Senate Minority Leader Leonard Fasano, R-North Haven, who co-sponsored the bills with Senate President Pro Tem Martin M. Looney, D-New Haven, said the plan all along was to consolidate a series of proposals into “one seamless bill.”

“We knew that some bills, we’re just going to let go,” he said.

Looney could not be reached for comment this week.

The two lawmakers proposed nine bills on the issue of hospitals, but only two remain alive in the General Assembly. One of those bills received approval Tuesday from the Finance, Revenue, and Bonding Committee, while another will come to a halt if the Judiciary Committee fails to take action before a deadline Thursday.

The remaining bills have all stalled due to various committees not taking action in time, including a handful that were referred last week to the Appropriations Committee.

But Fasano said the proposals were rolled out in nine different bills to allow hospital officials, health care providers, and others to comment on specific topics.

He was confident that he and Looney would be able to add the language of the stalled bills into the one proposal still making progress — a bill that would require all hospital sales to go through the same approval process.

“If we’re going to preserve doctors’ private practices, and we’re going to preserve smaller hospitals, and we are going to reduce the costs — when you see a chemotherapy drug go from $2,500 a shot to $12,500 a shot, there’s a problem,” he said. “These bills seek to bring that into a reality.”

State statute currently requires proposed acquisitions of nonprofit hospitals by for-profit corporations to go before the attorney general for a review. The senators’ bill would mandate it for all deals.
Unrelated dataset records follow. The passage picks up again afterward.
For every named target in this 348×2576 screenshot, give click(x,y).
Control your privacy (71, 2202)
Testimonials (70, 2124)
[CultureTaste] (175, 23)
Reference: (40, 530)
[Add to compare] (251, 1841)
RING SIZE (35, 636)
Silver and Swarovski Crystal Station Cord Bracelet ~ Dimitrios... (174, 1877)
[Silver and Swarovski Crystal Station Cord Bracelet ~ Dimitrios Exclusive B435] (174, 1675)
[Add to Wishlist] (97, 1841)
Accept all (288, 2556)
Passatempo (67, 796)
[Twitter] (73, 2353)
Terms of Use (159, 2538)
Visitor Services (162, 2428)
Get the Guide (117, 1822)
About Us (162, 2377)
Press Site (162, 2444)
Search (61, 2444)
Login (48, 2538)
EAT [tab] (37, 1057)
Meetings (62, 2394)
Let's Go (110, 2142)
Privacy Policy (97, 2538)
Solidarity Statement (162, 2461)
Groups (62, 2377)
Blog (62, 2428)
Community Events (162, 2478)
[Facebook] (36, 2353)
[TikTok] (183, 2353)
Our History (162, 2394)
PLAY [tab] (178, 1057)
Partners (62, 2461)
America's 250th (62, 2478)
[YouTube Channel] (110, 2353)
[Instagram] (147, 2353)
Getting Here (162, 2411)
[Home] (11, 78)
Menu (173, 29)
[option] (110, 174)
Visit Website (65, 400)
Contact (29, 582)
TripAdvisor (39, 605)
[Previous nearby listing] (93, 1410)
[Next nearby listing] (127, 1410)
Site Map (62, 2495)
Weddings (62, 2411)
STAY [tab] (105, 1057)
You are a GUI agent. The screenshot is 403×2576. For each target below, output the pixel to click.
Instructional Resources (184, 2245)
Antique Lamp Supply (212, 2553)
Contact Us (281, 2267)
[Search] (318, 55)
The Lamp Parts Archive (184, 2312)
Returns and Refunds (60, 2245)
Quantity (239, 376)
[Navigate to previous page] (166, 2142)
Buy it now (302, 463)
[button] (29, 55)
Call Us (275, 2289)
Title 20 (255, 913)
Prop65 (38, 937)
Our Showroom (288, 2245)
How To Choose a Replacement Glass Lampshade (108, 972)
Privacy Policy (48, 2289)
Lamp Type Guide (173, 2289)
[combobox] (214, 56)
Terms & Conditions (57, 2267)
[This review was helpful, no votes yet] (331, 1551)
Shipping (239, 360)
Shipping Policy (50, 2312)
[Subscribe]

Other proposals would authorize the state to create a system for doctors to electronically share records; restrict the use of facility fee, anti-trust status for accountable care organizations, or a collaborative of providers who agree to coordinate care for a group of patients; and create a system that would provide transparency on the cost and quality of care from a provider.

Fasano also has been a proponent of creating a commission, modeled after the Massachusetts Health Policy Commission, to monitor cost, delivery, and payment trends to watch for outliers.

It also would recommend policy changes and establish benchmarks for cost growth. It would analyze mergers and acquisitions to help understand their effects on the health care market.

Massachusetts’ commission is credited with cutting health care costs and identifying as much as $49 million in potential cost increases from Partners Health-care’s bid to buy a medical group.

“Massachusetts is the key because they had Romney Care four or five years before Obamacare, so what they’re experiencing now is what we’re going to see later on. So that’s the reason they’re a great state to look at,” Fasano said.

The Affordable Care Act, proposed by President Barack Obama and approved by Congress in 2010, is modeled after a policy instituted by former Massachusetts Gov. Mitt Romney.